It’s very possible that two of the best interpretations of Shakespeare on film come from the late Akira Kurosawa. His 1985 Ran is one of the few successful adaptations of King Lear, and his 1957 Throne of Blood, the samurai Macbeth stands up well against the best traditional films of the play (most notably Orson Welles’ great 1948 version and Roman Polanski’s sadly overlooked 1971 version). A remarkable, atmospheric film full of arresting images, Throne of Blood shifts the action from Scotland to feudal Japan without betraying any of Shakespeare’s corrosive discourse on the evils of ambition.
The film stars the great Toshiro Mifune as the warriors Washizu (Macbeth) and Captain Miki (Banquo), are returning from quelling a rebellion against their master, the Lord of the Forest. Lost in the labyrinthine forest, the come across an evil spirit of the forest in the form of a ghostly, white-haired old woman who lives in a mist-shrouded glade surrounded by piles of human skeletons. She gives them the prophecy that Washizu will be given his own castle as reward for his bravery, and that Miki will replace Washizu as fort commander. When they return from their journey, they are indeed rewarded as the prophecy said, but Washizu’s ambitious wife Asaji has other plans. She tells him he shouldn’t be happy until he kills the lord and replaces him as Lord of the Forest Castle.
When the Lord visits Washizu at his castle, he asks him to lead an attack against the rebel army while Miki watches over the Forest Castle. Asaji convinces her husband that this is a plot to kill him and put Miki in charge. During the night, Asaji drugs the Lord’s guards and Washizu kills him, becoming the Lord of the Forest Castle. He soon makes Miki’s son his heir out of gratitude, but when Asaji becomes pregnant, she convinces him to kill both Miki and his son. An assassin is hired and Miki killed – whose ghost shows up at Washizu’s banquet – but the son escapes death. Asaji goes insane and gives birth to a stillborn child, and Washizu returns to the forest to seek the advice of the spirit. The woman tells him he will lose no battle unless the forest itself moves against him.

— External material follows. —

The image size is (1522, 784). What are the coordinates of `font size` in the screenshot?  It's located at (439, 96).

Convinced he’s nearly immortal, the prospect of Miki’s son and the attacking rebel army doesn’t bother him, and he tells his army of the prophecy. But soon, the army arrives at the castle’s gates, having cut down trees and branches from the forest to use as camouflage. When Washizu’s men see the forest literally moving towards the castle, they kill Washizu in an incredible rain of arrows.

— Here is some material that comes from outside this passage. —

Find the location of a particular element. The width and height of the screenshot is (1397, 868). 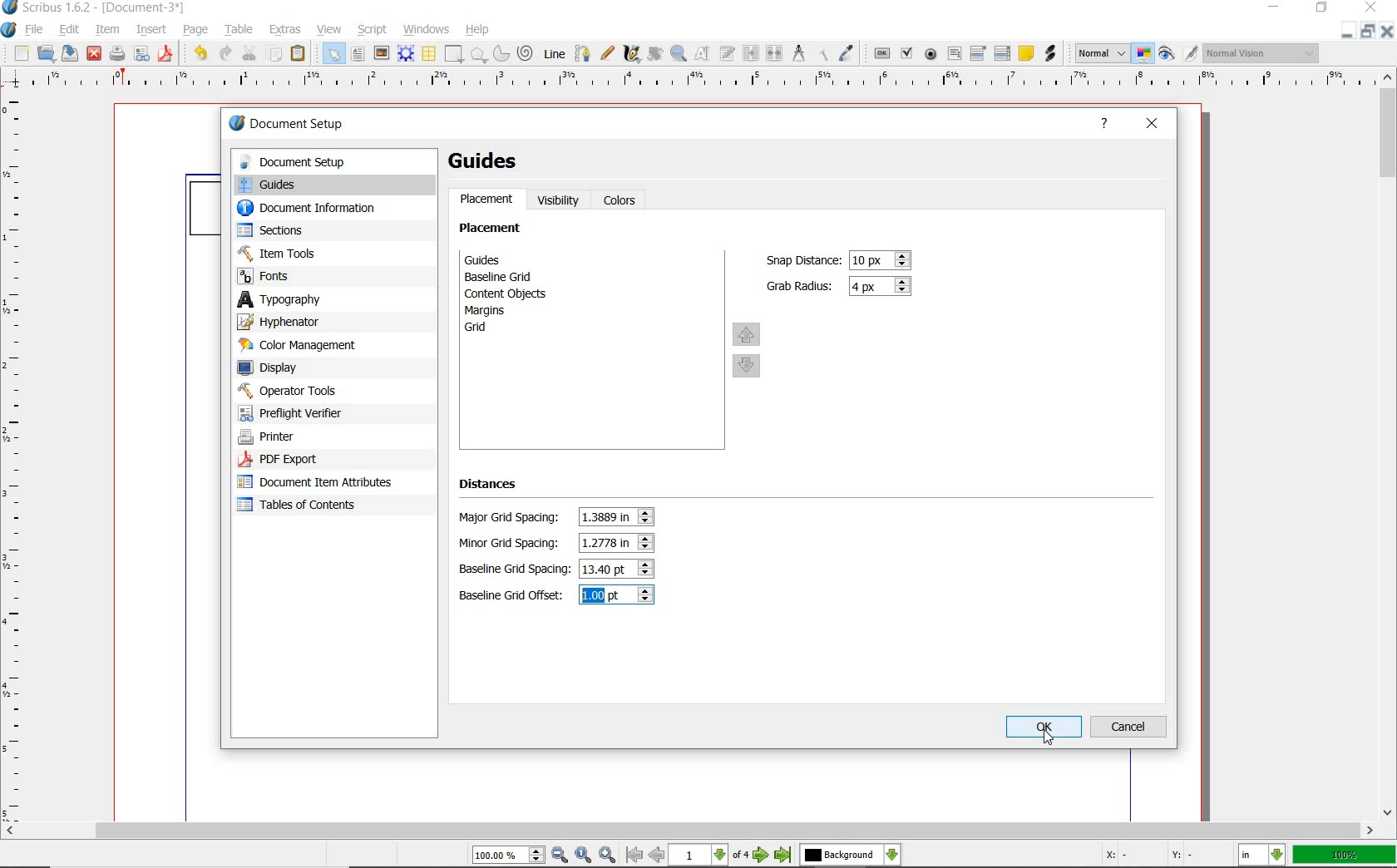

This is a streamlined, powerful Macbeth that makes good use of Kurosawa’s own mythologies. The images are breathtaking. The opening scenes of the castle, bathed in a dense fog and sitting on a black, hilly landscape that looks like the volcanic slopes of Mount Fuji, establishes a dreamlike, mythic tone to the film that also recalls the play’s original environs. The scenes of the prophecy are similarly eerie, almost surreal in feeling, and the concluding scenes, where Mifune becomes a human pin cushion of arrows, have the rare combination of violence and poetry of imagery that is almost completely absent in today’s filmmaking.
The acting is fascinating here: as Washizu, Mifune gives a towering performance – he has the true look of madness in his eyes – and Isuzu Yamada as Aasji is his opposite, a quiet , intense and absolutely chilling Lady Macbeth. Some of the scenes have a theatricality to them, but they seem as much informed by traditional Japanese Noh theater as they do Shakespeare, and the mix is never less than compelling.